A Nordic island shaped by outsiders
Greenland’s history is a reminder that the Arctic has never been as isolated as it appears. Norse settlers arrived over a thousand years ago, Inuit cultures followed from the Canadian Arctic, and Denmark gradually asserted colonial control from the early modern period onward. In the 20th century, the island became a strategic outpost for the United States, especially during the Cold War, when the base at Thule—today Pituffik—anchored American surveillance and deterrence in the High North. Autonomy came slowly. Home rule in 1979, expanded self-government in 2008, and an ongoing debate about independence have reshaped Greenland’s relationship with Copenhagen. Yet autonomy has not meant invisibility. On the contrary, it has coincided with renewed global attention.
What Greenlanders want
Recent elections have shown a population cautious rather than revolutionary. Most Greenlanders do not seek annexation by the United States, nor a rushed break from Denmark. The prevailing mood favours economic development, broader international partnerships, and respect for local decision-making. And yet, cultural gravity matters. North America feels closer than Brussels. Economic ties, security structures, and even sports affiliations increasingly pull Greenland westward. In 2025, the Pentagon’s decision to place Greenland under U.S. Northern Command rather than a European framework reinforced that perception.
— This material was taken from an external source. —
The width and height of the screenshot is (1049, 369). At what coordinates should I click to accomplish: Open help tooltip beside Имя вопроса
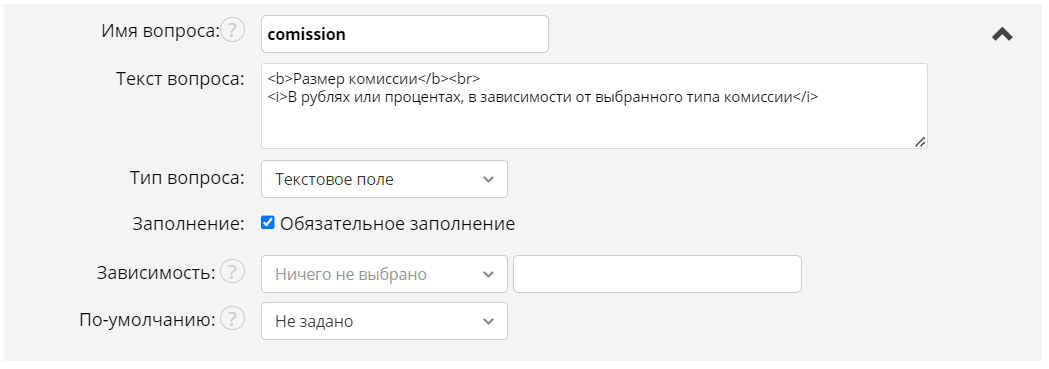232,30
The GIUK gap: geography as destiny
At the heart of U.S. concern lies a cold, technical acronym: the GIUK gap—the stretch of ocean between Greenland, Iceland, and the United Kingdom. For decades, it has been seen as a strategic choke point, controlling access between the Arctic and the North Atlantic. Any hostile presence there, especially one linked to China, would be unacceptable in Washington. Seen from this angle, Trump’s language appears less eccentric and more brutally consistent. Greenland is not an island at the edge of the world; it is a hinge between oceans, continents, and power blocs.
The Nordic North, no longer peripheral
For Denmark, the challenge is existential. Copenhagen is investing heavily in Greenlandic infrastructure, healthcare, airports, and ports, partly to answer local needs, partly to reassure Washington that Chinese influence is being contained. It is a delicate balancing act between alliance loyalty, colonial history, and respect for Greenlandic autonomy. For Europe, Greenland is a mirror. It reflects the continent’s difficulty in acting strategically in the Arctic without either overreaching or disappearing altogether.
Ice, memory, and the future
The Arctic has always inspired extreme visions—from apocalyptic literature to imperial dreams. Today, the danger is less mythical but more complex. Climate change is opening routes, exposing resources, and inviting competition. Greenland stands at the centre of this transformation, not as a prize to be claimed, but as a society navigating pressures far larger than itself.
For All Things Nordic, this is the story that matters: the North not as a postcard, but as a living, contested space where history, identity, and geopolitics collide. The ice is retreating. Attention is advancing. And Greenland, quietly, is becoming one of the places where the future will be decided.